[ОПИСАНИЕ ЗАДАНИЯ]
Воспроизведите фрагмент интервью, начиная с «Чем Украина может» и продолжая вплоть до «обещали. Полное равнодушие.», переименовав «Киностудия имени Довженко» в «Национальная киностудия».

[ИСХОДНЫЙ ТЕКСТ]
-*-*-

Чем Украина может компенсировать отсутствие людей с государственным мышлением?
— Не знаю. Вот Киностудия имени Довженко. Она в плачевном, полуразрушенном состоянии. Хотя бы на три года предоставить ей возможность снимать часть фильмов за государственный счет. Тогда она бы ожила. Технически она плохо обеспечена, но на ремонт студии нужно всего 250 тысяч гривен. Это же ерунда! Товарищи министры, попросите какого-нибудь спонсора, вы же их просите куда-то кинуть деньги, почему не на то, чтобы спасти студию? Мне жаль директора студии, который пришел в надежде, что будет помощь, и ее ведь обещали. Полное равнодушие.
Дебютант имеет право
Что представляет собой украинское кино сегодня? Вы следите за работами молодых режиссеров?
— Есть отдельные фильмы, а полноценного непрерывного процесса нет. Дебютант имеет право на ошибку за государственные деньги — это мой лозунг. Снял плохо — отсеяли, снял хорошо — дальше работаем. Но этого киноземлетрясения нет.
Вы свою студию закрыли?
"Дебютант имеет право на ошибку за государственные деньги — это мой лозунг. Снял плохо — отсеяли, снял хорошо — дальше работаем"

-*-*-

[ПРЕДСТАВЛЕННЫЕ ДАННЫЕ]
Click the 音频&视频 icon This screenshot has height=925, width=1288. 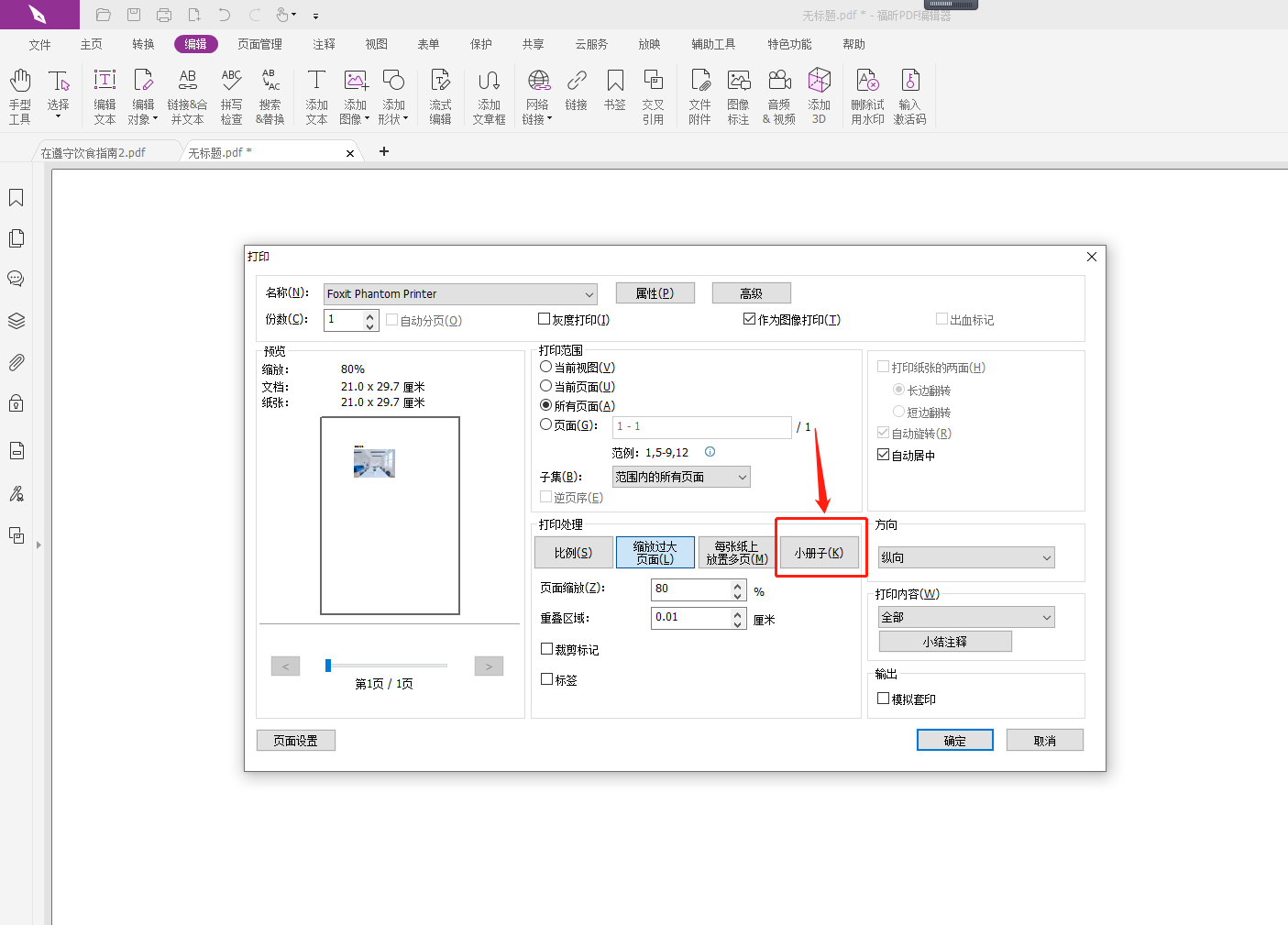coord(778,95)
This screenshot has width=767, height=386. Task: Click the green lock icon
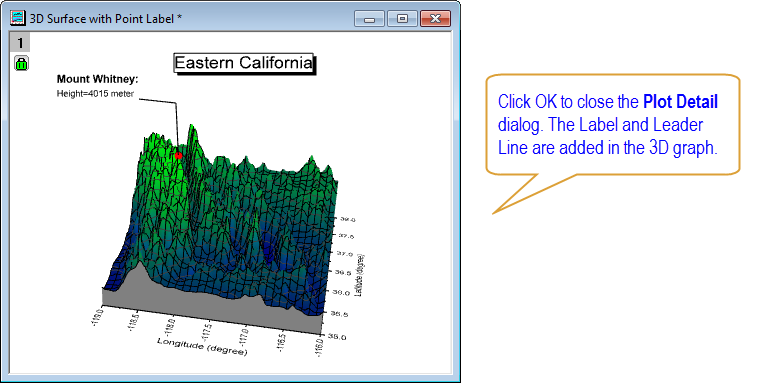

-*-*-

[ОЖИДАЕМЫЙ ОТВЕТ]
Чем Украина может компенсировать отсутствие людей с государственным мышлением?
— Не знаю. Вот Национальная киностудия. Она в плачевном, полуразрушенном состоянии. Хотя бы на три года предоставить ей возможность снимать часть фильмов за государственный счет. Тогда она бы ожила. Технически она плохо обеспечена, но на ремонт студии нужно всего 250 тысяч гривен. Это же ерунда! Товарищи министры, попросите какого-нибудь спонсора, вы же их просите куда-то кинуть деньги, почему не на то, чтобы спасти студию? Мне жаль директора студии, который пришел в надежде, что будет помощь, и ее ведь обещали. Полное равнодушие.